# [WHAT THIS TASK INVOLVES]
Rewrite the data below, substituting "Display resolution" for every occurrence of "Screen dimensions" and leaving all other text unchanged. Omit the pictures from your output.
^^^^^^^^^^^^^^^^
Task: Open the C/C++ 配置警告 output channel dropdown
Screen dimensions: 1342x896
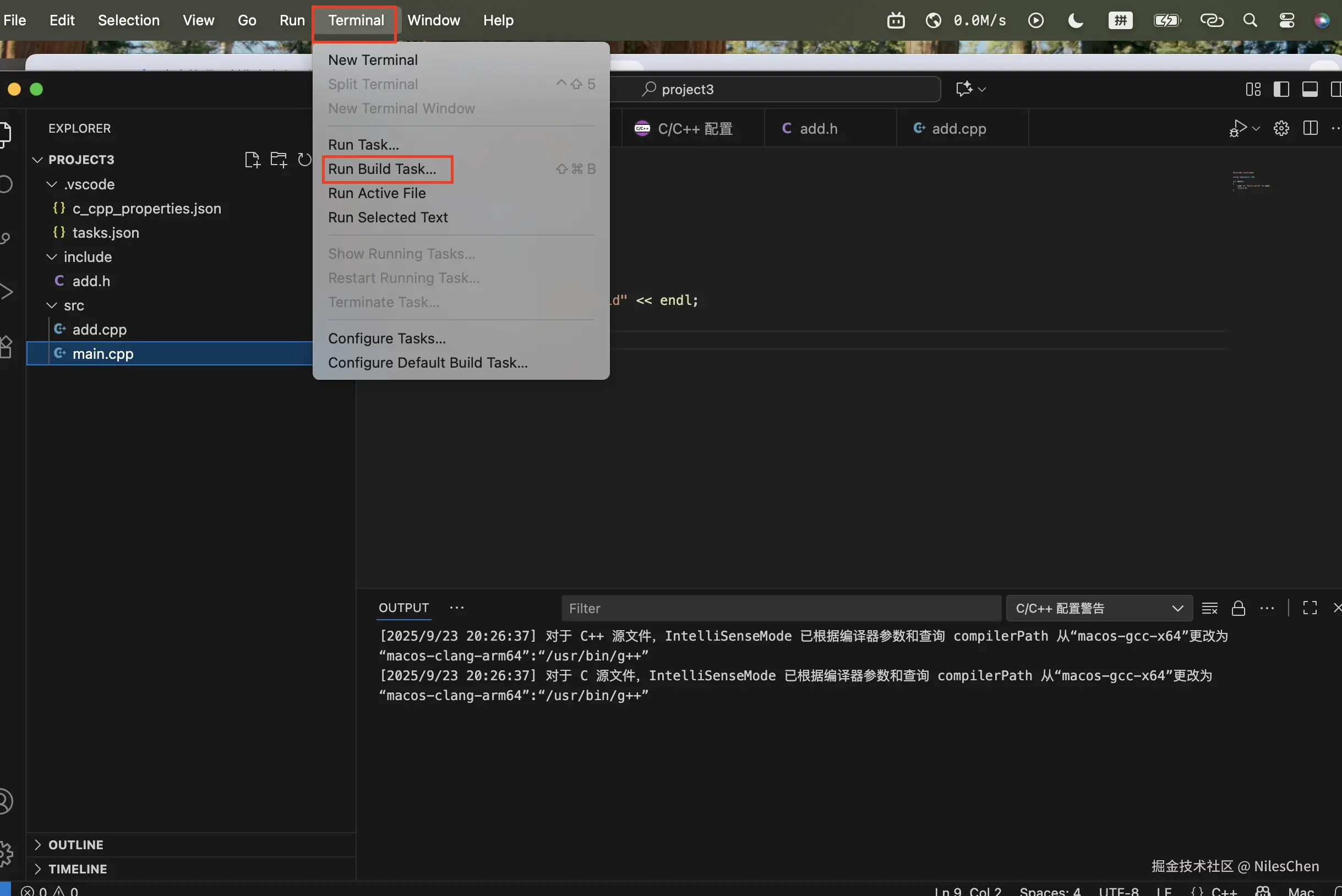Action: coord(1099,608)
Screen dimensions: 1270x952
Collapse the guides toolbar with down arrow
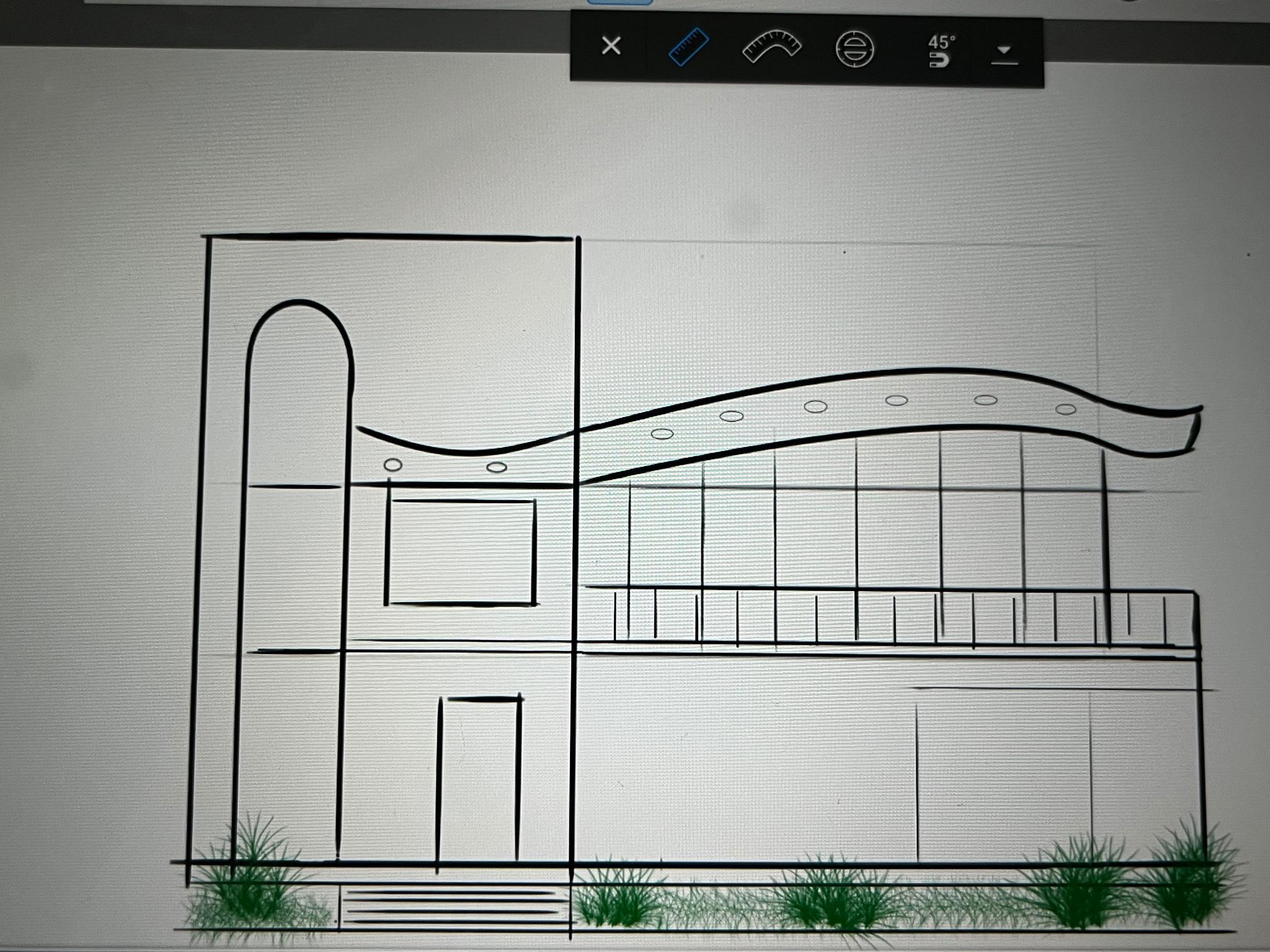[x=1004, y=54]
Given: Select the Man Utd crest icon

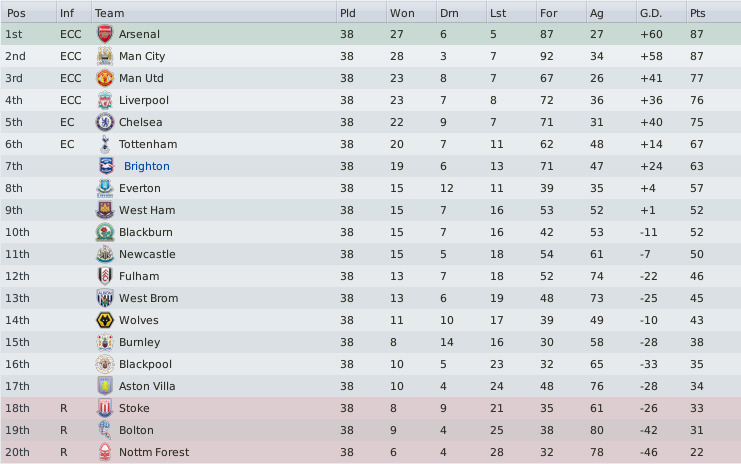Looking at the screenshot, I should point(104,78).
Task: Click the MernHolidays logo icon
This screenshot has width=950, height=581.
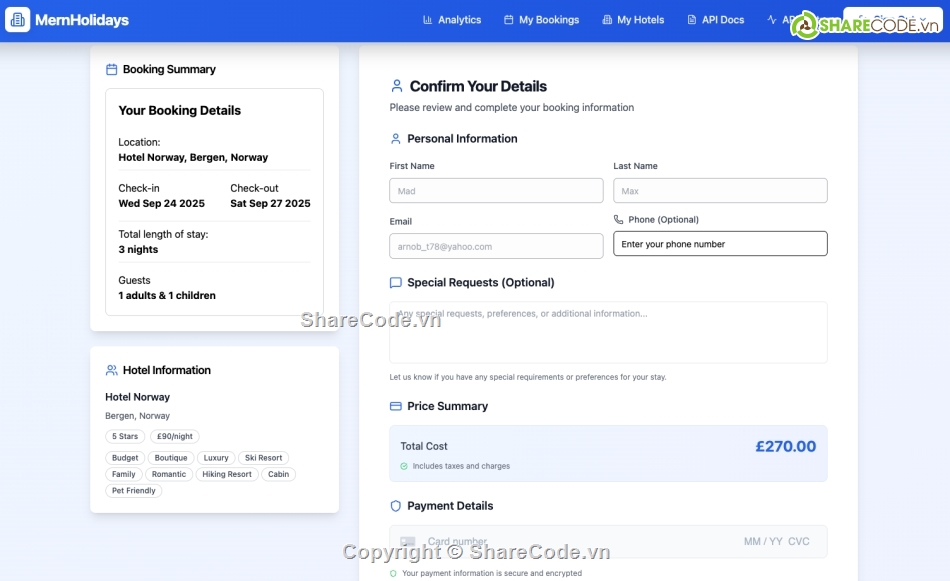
^^^^^^^^^^^^^^^^
# [TASK OUTPUT]
Task: Open the C/C++ 配置警告 output channel dropdown
Display resolution: 1342x896
Action: coord(1099,608)
Display resolution: 1270x952
Collapse the guides toolbar with down arrow
[x=1004, y=54]
Given: Select the Man Utd crest icon

Looking at the screenshot, I should point(104,78).
Task: Click the MernHolidays logo icon
This screenshot has width=950, height=581.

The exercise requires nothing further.